Why my role is not just about dementia and slippers
09 October, 2019
Dr Chloe Pickup myth-busts about her role as trainee in old age psychiatry.
I am an ST5 in old age psychiatry. I’ve worked in inpatients and outpatients and I’m really excited, as this whole year I’ll be doing old age liaison in a large tertiary hospital.
How I got here
Everyone discovers their love of old age differently. Geriatrics had been my favourite placement in Foundation training – I’d relished how complicated the drugs and interactions became with older people, coupled with the pragmatic and important end-of-life discussions that were had.
Becoming a psych trainee I had mistakenly thought I would leave my medicine behind…. but no! My old age placement made me realise that the wealth of knowledge I had acquired about the kidneys, heart, liver and brain were not wasted. In fact, it was needed more than ever in old age.
Life of an old age trainee
Our job in old age is only about 50% dementia – not that I don’t love working on it. It challenges me to be a more holistic doctor and I work constantly with other agencies and teams, which I appreciate, as we’re all on the same side: the patient’s.
After diagnosing dementia, I have to manage what happens next, and that is rarely simple. It’s so rewarding helping people when they are at their lowest, and old age psychiatrists like myself work so closely with families, social services and other care agencies to try to get the best for my patients.
I love working with other specialities and agencies – it has challenged me to be a better doctor and better understand people in the context of the real world we live in. Practitioners have to be aware of the circumstances people live and thrive in, and work with our patients, their families and expectations to find the best solution and outcomes for them.
The rest of my job is seeing patients who have all the same psychiatric disorders we see in other populations. They’re just older, so we have to better understand their bodies, medicines and interactions as well as the reality of a 90 year old taking 30 pills a day, which all have side effects. This often leads to truly frank and open discussions about extending life and the limits of all medicine.

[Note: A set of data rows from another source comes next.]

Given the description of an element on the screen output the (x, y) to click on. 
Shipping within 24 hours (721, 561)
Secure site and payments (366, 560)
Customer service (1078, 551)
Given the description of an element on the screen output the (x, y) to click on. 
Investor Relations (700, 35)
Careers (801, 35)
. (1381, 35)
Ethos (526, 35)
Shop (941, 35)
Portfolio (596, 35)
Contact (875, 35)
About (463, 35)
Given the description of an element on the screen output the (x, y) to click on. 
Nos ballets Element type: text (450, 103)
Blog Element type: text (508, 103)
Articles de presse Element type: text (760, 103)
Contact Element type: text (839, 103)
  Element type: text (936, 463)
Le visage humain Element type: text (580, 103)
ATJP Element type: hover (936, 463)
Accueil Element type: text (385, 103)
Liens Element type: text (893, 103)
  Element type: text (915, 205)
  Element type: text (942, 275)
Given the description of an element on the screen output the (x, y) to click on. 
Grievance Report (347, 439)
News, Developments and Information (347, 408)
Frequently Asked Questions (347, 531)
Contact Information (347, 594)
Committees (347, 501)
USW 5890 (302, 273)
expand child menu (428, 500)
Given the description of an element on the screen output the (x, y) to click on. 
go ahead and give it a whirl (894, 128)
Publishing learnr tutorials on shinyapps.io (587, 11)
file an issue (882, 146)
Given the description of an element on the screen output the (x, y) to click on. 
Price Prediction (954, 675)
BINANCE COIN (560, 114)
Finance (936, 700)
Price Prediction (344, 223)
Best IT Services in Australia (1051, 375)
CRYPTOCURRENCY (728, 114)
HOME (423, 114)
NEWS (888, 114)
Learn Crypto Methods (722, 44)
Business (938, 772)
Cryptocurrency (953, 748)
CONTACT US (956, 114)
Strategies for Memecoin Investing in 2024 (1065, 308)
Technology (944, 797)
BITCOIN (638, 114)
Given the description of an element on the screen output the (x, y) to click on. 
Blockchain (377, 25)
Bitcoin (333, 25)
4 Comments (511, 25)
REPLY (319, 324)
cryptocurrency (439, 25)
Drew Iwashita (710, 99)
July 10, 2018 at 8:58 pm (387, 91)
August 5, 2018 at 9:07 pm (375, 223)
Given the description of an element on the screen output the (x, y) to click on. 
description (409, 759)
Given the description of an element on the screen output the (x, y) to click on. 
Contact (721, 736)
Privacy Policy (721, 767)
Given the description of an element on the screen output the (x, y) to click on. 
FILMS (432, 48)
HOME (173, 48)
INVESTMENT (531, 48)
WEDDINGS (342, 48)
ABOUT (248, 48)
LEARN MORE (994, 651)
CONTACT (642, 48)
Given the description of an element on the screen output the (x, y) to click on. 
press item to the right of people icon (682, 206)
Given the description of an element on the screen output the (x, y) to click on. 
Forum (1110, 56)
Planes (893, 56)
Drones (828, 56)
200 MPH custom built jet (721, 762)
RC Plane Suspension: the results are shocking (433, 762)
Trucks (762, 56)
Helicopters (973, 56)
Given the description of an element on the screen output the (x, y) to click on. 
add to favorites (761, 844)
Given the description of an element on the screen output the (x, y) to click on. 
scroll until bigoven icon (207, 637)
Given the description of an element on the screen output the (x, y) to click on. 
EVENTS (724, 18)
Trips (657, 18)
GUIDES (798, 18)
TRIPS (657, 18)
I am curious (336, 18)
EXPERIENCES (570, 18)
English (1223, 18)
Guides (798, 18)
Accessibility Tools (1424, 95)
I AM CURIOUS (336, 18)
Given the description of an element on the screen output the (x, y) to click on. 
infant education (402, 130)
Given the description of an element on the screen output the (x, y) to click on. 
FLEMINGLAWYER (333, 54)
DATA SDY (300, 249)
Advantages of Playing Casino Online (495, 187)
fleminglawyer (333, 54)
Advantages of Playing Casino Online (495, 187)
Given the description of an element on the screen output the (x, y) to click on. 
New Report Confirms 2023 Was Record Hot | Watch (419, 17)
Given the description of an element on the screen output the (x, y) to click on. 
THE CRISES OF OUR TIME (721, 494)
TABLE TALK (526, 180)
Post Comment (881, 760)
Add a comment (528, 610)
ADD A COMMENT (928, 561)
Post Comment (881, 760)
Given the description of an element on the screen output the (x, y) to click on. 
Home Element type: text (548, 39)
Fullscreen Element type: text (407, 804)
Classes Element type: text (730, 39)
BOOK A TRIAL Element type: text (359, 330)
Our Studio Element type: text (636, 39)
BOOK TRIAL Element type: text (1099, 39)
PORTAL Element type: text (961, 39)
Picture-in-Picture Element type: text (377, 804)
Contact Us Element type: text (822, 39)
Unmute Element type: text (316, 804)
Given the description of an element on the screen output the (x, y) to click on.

I am constantly amazed by the lives of the patients I work with, their humour, their resilience and their capacity to grow and change, even into their 9th decade.
The next frontier
Going to conferences with neurologists and geriatricians – where the inflammatory theory of illnesses, including dementia and delirium, are debated at length – has shown me what a truly cutting-edge specialty old age is. The brain is the last frontier of the unknown and I am still in the early stages of my career with an exciting future ahead.